Die marokkanischen Behörden haben gestern Morgen in Rabat zwei norwegische Journalisten festgenommen und diese zu unerwünschten Personen erklärt. Sie sollen nun ausgewiesen werden. Reporter ohne Grenzen verurteilt diese Einschränkung der Pressefreiheit in dem nordafrikanischen Land und fordert die umgehende Freilassung der zwei Journalisten. Die beiden sind vor vier Tagen in Marokko eingetroffen und wollten über die Unabhängigkeitsbewegung der Westsahara recherchieren. Die Stämme der Saharawis fordern in ihrem von Marokko besetzten Heimatland einen eigenen Staat.

Der Reporter Tor Dagfinn Dommersnes und der Fotograf Fredrik Refvem von der norwegischen Tageszeitung Stavanger Aftenblad haben alle für ihre Arbeit erforderlichen Genehmigungen. Daher sollten sie uneingeschränkt in Marokko reisen und arbeiten dürfen. Kurz vor einem Interview-Termin mit einem Vertreter der Unabhängigkeitsbewegung wurden Dommersnes und Refvem in ihrem Hotelzimmer festgenommen. Man sagte ihnen, sie seien unerwünschte Personen und hätten gegen das marokkanische Gesetz verstoßen. Offenbar wurden ihre Telefongespräche aus dem Hotel abgehört - von dort hatten sie am Abend zuvor ihre Kontaktperson angerufen und sich verabredet.
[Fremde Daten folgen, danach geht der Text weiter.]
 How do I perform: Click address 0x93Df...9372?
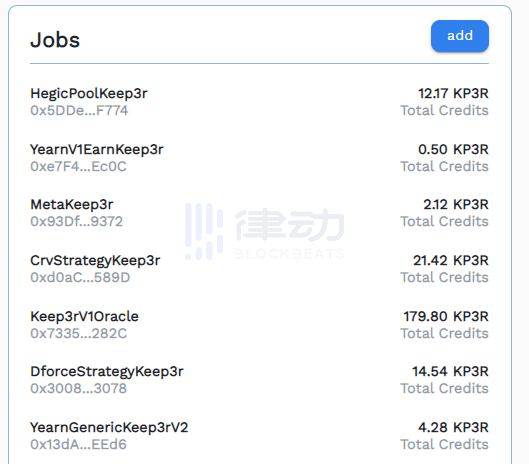click(77, 221)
"Die marokkanischen Behörden beobachten Journalisten sehr genau und versuchen, jegliche unabhängige Berichterstattung über den Westsahara-Konflikt zu unterbinden" so Reporter ohne Grenzen. Der Menschenrechtsorganisation liegen Berichte von Journalisten vor, die verhaftet und ausgewiesen wurden, noch bevor sie ihre Kontaktpersonen treffen konnten. Bereits im Januar dieses Jahres wurden die französische Journalistin Catherine Graciet und die französische Fotografin Nadia Ferroukhi sowie im April der norwegische Reporter Erik Hagen ausgewiesen. Auch sie haben zur Unabhängigkeit der Westsahara recherchiert.

In der aktuellen Rangliste von Reporter ohne Grenzen zur Pressefreiheit weltweit liegt Marokko auf Platz 131 von 166 bewerteten Ländern.